I helped a business friend work on a web site for one of his clients. We were making changes to their membership service site, a small dynamic site. Something that would take six to eight months. At first the experience was a huge mess. There was a VP of a department, named Jack, who inserted himself into every piece of the new website. At first we thought he was in charge in some way or had the power to call the shots. He ended up derailing the project for two months. Here is why.
They had a list of over 300 changes that needed to be done to the site. They were changes that came from Support, Sales, and Management. They were all changes that would make the user experience better or add a new feature. Changes to keep their service relevant.
Jack didn’t see the need to create a better user experience if there was already a way around it. He didn’t want us to redesign features to make them easier to understand if they already worked. He would say “Look, all you have to do is this.” He would then go through several screens and a pile of clicks. “See, easy. It’s all in the documentation. If Sales and Support would just do their job, this wouldn’t be a problem.”
So for every step forward Jack would throw a temper tantrum and we would take two steps back. He fought every change and every improvement. He would constantly complain that everyone was trying to make all these crazy changes to the website that were unnecessary. He would say he needed to be the Anchor to keep everyone grounded. The more the company tried to move forward the more he dug in to keep everyone from moving.

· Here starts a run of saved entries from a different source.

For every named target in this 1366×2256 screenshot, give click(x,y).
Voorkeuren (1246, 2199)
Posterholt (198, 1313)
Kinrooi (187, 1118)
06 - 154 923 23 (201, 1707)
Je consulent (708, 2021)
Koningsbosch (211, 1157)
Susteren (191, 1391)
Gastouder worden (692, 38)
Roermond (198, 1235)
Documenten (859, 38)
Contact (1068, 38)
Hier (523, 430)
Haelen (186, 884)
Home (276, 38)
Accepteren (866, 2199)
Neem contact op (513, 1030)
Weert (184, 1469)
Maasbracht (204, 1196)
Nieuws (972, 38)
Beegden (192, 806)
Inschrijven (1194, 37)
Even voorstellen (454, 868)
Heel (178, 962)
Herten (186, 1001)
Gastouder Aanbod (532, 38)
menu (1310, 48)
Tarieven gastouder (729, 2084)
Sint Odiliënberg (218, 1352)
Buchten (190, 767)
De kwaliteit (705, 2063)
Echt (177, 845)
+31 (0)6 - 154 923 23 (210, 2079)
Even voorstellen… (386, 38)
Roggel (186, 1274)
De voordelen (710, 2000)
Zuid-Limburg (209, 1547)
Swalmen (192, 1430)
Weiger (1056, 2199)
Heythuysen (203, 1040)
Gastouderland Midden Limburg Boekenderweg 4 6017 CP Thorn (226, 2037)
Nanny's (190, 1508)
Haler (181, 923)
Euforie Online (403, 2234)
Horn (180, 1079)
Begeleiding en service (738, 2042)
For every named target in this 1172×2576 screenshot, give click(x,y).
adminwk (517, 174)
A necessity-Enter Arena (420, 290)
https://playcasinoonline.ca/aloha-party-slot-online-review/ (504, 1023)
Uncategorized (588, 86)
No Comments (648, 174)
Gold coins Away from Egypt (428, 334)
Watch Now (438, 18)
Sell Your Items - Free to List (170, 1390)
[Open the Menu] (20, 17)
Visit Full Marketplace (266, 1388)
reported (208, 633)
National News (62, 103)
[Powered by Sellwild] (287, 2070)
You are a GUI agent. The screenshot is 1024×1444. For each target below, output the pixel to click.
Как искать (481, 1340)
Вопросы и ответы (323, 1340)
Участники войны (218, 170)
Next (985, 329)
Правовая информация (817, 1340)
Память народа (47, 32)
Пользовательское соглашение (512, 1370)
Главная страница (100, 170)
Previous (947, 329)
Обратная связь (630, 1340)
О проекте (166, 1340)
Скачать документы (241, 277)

Finally after a nasty email from that VP, my business friend forwarded it to the owner. A few days later we were informed that that VP was no longer part of the web site project and all emails from him should be forwarded and ignored. They appointed someone else to head up the project.
Jack saw updating the web site as a was of time and resources. The company was losing subscribers because the service was dated and not very user friendly. Jack blamed Sales and Support for the lose of subscribers. He wanted Sales to work harder and sell more. To learn the product. He wanted Support to do a better job of educating and training the subscribers. Which wasn’t wrong of him to want that. Sales should know the product inside and out. Support should do everything they can to train and educate the subscribers. But Jack didn’t see that the company was trying to sell a dated product. It was like trying to sell a brand new computer built in 2004 for the same price as the latest model.
Jack resisted change. He saw that the system worked at one point, so it should still work. We actually found out later that Jack designed the service and had a big hand in developing it. It was his baby. He didn’t think there was any thing wrong with the service. How could there be? He designed it. It was perfect. [/end sarcasm].
If you are having issues moving forward, ask yourself (and others) a few questions.
- Am I afraid of change because I don’t want to give up what I created?
- If we did it a different way will it help our customers use our product better?
- Will making this change help the company save money in the long run?
- Am I resisting change because I’m afraid I will fail?
- Am I against the change because it wasn’t my idea or its better than my idea?
If the answer is “yes” to any of the questions, its time to stop making excuses, set your ego aside and move forward. If not you will be left behind.
Don’t be the Anchor and try to hold your company in place. Be the Captain and lead your company to a better place!